I wanted to share with you my views about the film.   For the first half of the documentary, I was angry.   I sat there at a 1:45pm matinee and saw more than half the seats unfilled.   I was also angry because you see the data about school spending being less than spending on our prison system.  You see data about how our nation’s capital has 12% reading proficiency from their 8th graders!  And I was angry because you see these children suffering needlessly, and their hopes for a quality education dependent on the luck of the bouncing lottery ball.   How did we allow the “system” to become a systemic failure?

I was also angry in the latter half of the film.   Yes, I will raise my hand and state unequivocally that the teacher’s union has played one of the key roles in blocking innovation in education.  However, as an outsider, I also felt that they could have taken a more “balanced” approach to the teacher issue.  Yes, they made Randi Weingarten out to be Darth Vader, and they also got some appalling scenes of teachers sleeping in professional development programs and even reading the newspaper in their classes!   However, they again focused on the tenure and pay for performance without really giving you any ideas on how a teacher should be evaluated fairly.   It became an oversimplification of the challenges that public schools face with teacher acquisition, retention, training, compensation and evaluation.  I did, however, find Geoffrey Canada, the founder of the Harlem charter school, to be an amazing individual. Ms. Rhee, however, was portrayed as a “crusader” and I think it would have been helpful to take a more “balanced” approach to this theme and a few other themes in the film.
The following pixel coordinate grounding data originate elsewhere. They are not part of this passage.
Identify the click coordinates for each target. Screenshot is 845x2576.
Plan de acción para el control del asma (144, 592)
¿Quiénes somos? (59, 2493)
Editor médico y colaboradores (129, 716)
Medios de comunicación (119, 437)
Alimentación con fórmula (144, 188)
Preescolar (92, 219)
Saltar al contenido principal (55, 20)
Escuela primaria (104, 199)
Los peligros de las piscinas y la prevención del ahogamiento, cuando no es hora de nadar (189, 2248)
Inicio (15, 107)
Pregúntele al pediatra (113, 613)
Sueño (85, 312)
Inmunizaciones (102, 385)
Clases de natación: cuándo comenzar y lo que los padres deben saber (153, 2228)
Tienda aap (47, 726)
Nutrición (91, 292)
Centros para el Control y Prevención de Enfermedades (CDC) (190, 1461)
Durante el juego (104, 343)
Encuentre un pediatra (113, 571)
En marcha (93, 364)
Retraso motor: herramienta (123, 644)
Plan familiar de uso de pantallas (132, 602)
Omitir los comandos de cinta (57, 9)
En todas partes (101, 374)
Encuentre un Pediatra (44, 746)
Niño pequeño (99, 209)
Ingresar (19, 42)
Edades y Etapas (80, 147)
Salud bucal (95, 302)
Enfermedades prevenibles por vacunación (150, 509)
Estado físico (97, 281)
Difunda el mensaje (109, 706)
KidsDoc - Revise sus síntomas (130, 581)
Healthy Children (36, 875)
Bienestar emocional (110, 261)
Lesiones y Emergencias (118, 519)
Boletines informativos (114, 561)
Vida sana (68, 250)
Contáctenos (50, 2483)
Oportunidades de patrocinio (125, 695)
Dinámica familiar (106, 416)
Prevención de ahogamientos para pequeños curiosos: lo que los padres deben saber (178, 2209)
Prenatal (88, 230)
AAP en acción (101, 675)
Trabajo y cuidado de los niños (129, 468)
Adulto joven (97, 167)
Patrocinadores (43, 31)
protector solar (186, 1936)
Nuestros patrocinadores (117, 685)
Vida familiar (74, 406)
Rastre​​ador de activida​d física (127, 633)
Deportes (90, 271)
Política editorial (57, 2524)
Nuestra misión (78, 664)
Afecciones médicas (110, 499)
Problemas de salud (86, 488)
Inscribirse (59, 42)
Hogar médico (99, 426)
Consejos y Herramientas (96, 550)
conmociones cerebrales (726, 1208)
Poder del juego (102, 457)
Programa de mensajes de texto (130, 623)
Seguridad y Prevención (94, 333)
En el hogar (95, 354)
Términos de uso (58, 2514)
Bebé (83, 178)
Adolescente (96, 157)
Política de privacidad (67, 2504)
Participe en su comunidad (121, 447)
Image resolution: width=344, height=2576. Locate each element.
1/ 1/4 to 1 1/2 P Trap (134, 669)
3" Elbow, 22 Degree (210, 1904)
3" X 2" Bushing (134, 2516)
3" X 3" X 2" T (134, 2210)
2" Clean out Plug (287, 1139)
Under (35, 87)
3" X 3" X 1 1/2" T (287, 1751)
However, where I started to question the objectivity of the documentary was the real basis for why they selected these charter schools as the illustrative ones, other than they were the ones that the children were applying to?  I have certain reservations about KIPP because I do not support a 10 hour school day and school on Saturdays.  It’s not quantity, but quality that matters.  And kids still need to be kids; they don’t need to be the 21st century version of child laborers.  I also wish that Mr. Guggenheim would have focused a bit more on the actual pedagogy being used, but I suspect he didn’t get permission to go in that direction.

All in all, I am hoping that all of these documentaries, despite their obvious slants, will create an “education revolution,” much like An Inconvenient Truth did for the environment.   Mainstream America should feel ashamed and appalled at what “the system” has fostered in our society, and we need real solutions, and NOW. 

How ironic it was that I saw this film on the day that Ms. Rhee became the latest DC Schools Chancellor to fall victim to “the system.”